This was actually a shopping centre but there were bars open in there so we sat. Or at least tried to. Klementina asked if we could sit by the window, to which the waitress replied yes. However as we were about to sit we then got told by the same waitress that we couldn’t and why didn’t we just sit on these sofas. Klementina explained it was the Capital Mentality that existed here, as well as in Belgrade and Sofia. People who live in the capital think they are better than you and on hearing Klementina’s villager dialect had decided to act to us differently. I would hope this doesn’t happen at home but I’m sure it does.
We anyway enjoyed our Ckoпcko ‘Skopsko’ beer – ‘the taste of Macedonia’ – in a “hardcore” fashion as the waitress put it, i.e. from the bottle. Here we were taught what every visitor to Macedonia has to learn. “Sakom Ckoпcko” – I want Ckoпcko.
A beer down we returned to the flat to retire for the evening. There were three beds for the four of us so Myrte and Klementina were going to share. Klementina said she would join us soon as she was also tired but this was never to happen. Instead literally for the whole night she chatted with her friends and at 9.30am we awoke to a surprisingly happy Klementina who was ready for the day ahead. Very, very, impressive.

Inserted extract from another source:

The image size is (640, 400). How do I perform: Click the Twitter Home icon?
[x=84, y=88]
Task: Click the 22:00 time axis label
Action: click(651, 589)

We went to explore the city by day and on the way had a pastry breakfast, which was similar to the one we’d had for dinner. It was very tasty and they all cost less than €1. There is a project called Skopje 2014 happening at the moment which involves creating statues in the city related to Macedonian history. One of these is the most enormous statue I have ever seen, of Alexander the Great or “The man on a horse” in order to not upset the Greeks who claim Alexander the Great is also theirs. Klementina had a lot to say about this.
She said that Alexander is fine but there are a lot of other statues of unrelated people around, a Greek temple and an arch that looks vaguely like the Arc de Triomphe. Together they look a bit out-of-place and they really do. Especially with their asymmetry and that they are different colours. I agree and it becomes even more silly when all the money used to build them could’ve been spent on the people of the country. To add to this Klementina also pointed out that it detracts from the important historical thing in the centre, the bridge. It’s strange what governments decide to do with their money.
Klementina wanted some boots and new jeans and of course these things are cheaper to buy here than in the Netherlands so we helped her look. In the shops I saw they had a Peacocks (a shop from back in the UK) however it was labelled as Peacocks London, and inside it looked more up market than the cheap clothes shop I am used to. I don’t even think the prices were cheaper. It was a little odd but I couldn’t compare notes with the others as Peacocks doesn’t exist in the Netherlands. It amused me at least.
At the end of the shopping trip Klementina had some new jeans and I had a new rucksack (which I bought after some persuasion from the others) and a Macedonian badge for my blanket. We were pleased with this as we didn’t think we’d be able to find one. There was no chance for a Skopje one though, at least I had something.
For lunch was my favourite meal of the trip, Tavce Gravce, which is a bean-based dish. It’s a bit like a casserole, as had a tomato-ey base with baked beans. This is apparently the most Macedonian dish and is also referred to as Macedonian meat, as when they couldn’t afford meat this is what they ate instead. Mine and Myrte’s did have meat placed on top like sausages with no skin. The meal is cooked in a pot like a tagine which gives it its flavour. We also had Greek salad on the side and some bake feta. It was delicious.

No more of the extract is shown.